La salle de conférence de l’hôtel BEAFRIKA à Bangui a abrité, le jeudi 5 février 2026, la cérémonie officielle de lancement du Plan de Réponse Humanitaire 2026 pour la République centrafricaine. Cette rencontre organisée par le Bureau des affaires humanitaires des Nations Unies (OCHA), visait à lancer un appel pressant aux bailleurs de fonds, aux partenaires humanitaires et au gouvernement afin de renforcer le soutien en faveur des populations centrafricaines confrontées à une situation humanitaire critique.
Cependant au cours des échanges, l’attention a été attirée sur la baisse des financements humanitaires observée en 2025, qui a fortement limité la capacité des acteurs à répondre aux besoins urgents. Prenant la parole, la Ministre de l’Action humanitaire et de la Solidarité nationale, Madame Josiane Lina BEMAKA-SOUÏ, a salué les efforts du gouvernement et des partenaires humanitaires et a souligné l’importance de la poursuite des actions humanitaires tout en appelant à privilégier des solutions durables pour réduire la vulnérabilité des populations : « Je remercie le gouvernement et les partenaires pour leur soutien indéfectible pour l’amélioration de la situation humanitaire en République Centrafrique. Cependant, la poursuite des actions humanitaires reste une nécessité en privilégiant des solutions durables pour mettre fin à la vulnérabilité des populations », a-t-elle déclaré
Selon le Coordonnateur humanitaire, Monsieur Mohamed Ag Ayoya, le Plan de Réponse Humanitaire 2026 traduit l’engagement des Nations Unies à poursuivre l’assistance aux populations les plus vulnérables et à mobiliser un soutien accru des partenaires. « En 2026, plus de 2,3 millions de personnes sont dans le besoin. Nous ciblons 1,3 million de personnes et le financement requis est de 264,1 millions de dollars américains. C’est pourquoi, nous sollicitons l’aide de tout un chacun pour donner le meilleur pour atteindre cet objectif », a-t-il confié.

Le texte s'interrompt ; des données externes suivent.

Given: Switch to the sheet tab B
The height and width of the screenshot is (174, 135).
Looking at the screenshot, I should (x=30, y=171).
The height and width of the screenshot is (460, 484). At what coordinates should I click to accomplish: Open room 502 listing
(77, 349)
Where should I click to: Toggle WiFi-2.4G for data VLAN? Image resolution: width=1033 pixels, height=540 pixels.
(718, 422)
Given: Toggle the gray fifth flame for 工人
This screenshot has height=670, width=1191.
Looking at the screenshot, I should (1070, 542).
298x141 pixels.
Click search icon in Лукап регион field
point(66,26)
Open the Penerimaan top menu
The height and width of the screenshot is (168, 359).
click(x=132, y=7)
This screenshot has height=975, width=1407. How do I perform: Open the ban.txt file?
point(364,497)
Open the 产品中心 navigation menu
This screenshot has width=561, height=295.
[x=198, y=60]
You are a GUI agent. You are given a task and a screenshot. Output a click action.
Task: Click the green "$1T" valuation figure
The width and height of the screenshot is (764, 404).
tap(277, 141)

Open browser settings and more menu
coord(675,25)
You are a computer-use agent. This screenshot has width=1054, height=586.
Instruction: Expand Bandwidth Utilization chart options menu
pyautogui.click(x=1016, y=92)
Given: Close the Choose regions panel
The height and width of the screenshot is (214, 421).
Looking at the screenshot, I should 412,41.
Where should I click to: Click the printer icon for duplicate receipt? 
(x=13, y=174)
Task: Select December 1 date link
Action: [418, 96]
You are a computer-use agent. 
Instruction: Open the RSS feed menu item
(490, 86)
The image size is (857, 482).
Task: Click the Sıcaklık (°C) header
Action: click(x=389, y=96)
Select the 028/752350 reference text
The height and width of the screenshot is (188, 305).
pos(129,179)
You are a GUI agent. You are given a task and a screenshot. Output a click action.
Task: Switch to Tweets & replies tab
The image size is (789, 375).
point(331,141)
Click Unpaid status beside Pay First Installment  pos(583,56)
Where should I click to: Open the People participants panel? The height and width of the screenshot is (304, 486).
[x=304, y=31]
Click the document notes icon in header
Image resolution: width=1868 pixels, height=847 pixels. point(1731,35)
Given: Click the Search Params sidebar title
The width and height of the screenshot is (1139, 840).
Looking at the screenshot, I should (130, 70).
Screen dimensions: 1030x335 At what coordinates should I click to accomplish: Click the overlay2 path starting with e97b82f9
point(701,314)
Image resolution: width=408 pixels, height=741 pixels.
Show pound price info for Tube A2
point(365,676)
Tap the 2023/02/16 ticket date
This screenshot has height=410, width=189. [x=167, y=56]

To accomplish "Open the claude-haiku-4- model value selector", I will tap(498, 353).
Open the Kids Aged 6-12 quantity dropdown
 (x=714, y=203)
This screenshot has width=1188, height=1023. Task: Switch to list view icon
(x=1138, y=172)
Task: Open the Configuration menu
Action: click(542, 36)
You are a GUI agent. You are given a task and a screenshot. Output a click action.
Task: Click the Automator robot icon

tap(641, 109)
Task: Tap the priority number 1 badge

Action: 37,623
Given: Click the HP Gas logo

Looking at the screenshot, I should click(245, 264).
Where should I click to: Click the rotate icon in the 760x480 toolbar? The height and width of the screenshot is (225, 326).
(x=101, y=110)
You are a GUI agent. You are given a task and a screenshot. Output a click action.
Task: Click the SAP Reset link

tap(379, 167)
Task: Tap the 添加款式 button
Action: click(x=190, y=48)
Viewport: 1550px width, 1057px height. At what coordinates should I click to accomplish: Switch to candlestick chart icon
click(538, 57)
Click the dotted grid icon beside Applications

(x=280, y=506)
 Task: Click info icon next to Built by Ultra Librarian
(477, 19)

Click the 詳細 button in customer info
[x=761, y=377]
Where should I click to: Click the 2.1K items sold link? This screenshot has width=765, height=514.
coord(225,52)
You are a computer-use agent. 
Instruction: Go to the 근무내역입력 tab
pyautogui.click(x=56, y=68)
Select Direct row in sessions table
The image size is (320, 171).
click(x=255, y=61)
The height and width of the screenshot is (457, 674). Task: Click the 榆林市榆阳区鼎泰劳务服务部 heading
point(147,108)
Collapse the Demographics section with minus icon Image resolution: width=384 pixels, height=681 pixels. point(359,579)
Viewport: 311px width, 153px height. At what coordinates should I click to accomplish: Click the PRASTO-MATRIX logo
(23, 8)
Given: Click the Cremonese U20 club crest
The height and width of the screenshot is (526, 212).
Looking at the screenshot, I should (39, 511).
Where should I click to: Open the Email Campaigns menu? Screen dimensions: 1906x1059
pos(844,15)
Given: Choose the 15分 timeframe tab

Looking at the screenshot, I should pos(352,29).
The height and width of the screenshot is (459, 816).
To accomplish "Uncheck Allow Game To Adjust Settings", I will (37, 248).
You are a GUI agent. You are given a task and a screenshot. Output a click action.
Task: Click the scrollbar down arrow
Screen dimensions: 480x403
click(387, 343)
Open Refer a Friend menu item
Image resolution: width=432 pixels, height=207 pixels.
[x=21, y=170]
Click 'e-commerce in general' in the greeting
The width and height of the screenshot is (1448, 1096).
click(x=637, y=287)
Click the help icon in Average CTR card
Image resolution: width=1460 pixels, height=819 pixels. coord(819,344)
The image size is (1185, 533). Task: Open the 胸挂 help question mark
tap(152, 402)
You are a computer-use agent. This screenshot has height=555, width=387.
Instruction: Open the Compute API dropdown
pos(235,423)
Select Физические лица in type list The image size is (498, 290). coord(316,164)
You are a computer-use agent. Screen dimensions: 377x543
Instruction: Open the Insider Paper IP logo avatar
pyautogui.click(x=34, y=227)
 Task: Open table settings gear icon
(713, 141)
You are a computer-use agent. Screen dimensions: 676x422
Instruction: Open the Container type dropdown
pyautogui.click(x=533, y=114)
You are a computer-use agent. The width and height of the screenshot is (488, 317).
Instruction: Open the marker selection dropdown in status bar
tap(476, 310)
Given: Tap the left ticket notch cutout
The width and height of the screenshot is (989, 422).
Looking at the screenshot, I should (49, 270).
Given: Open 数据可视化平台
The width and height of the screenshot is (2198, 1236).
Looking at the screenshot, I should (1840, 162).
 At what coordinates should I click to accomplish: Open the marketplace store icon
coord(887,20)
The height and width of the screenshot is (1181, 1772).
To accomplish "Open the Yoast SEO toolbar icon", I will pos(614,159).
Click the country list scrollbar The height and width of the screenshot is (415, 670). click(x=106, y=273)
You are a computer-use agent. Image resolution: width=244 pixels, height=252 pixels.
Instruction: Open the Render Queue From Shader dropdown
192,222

A noter qu’à l’heure qu’il est, le fonds humanitaire n’est financé qu’à hauteur de 37 %, un niveau jugé insuffisant pour couvrir l’ensemble des zones affectées, notamment dans le nord-est du pays, où la crise soudanaise a aggravé la situation humanitaire. Face à ces défis, les donateurs sont ainsi appelés à transformer leurs engagements en actions concrètes, à travers un financement prévisible, suffisant et fondé sur les principes humanitaires, afin de soulager les souffrances des populations et de garantir que la situation connaisse une amélioration significative.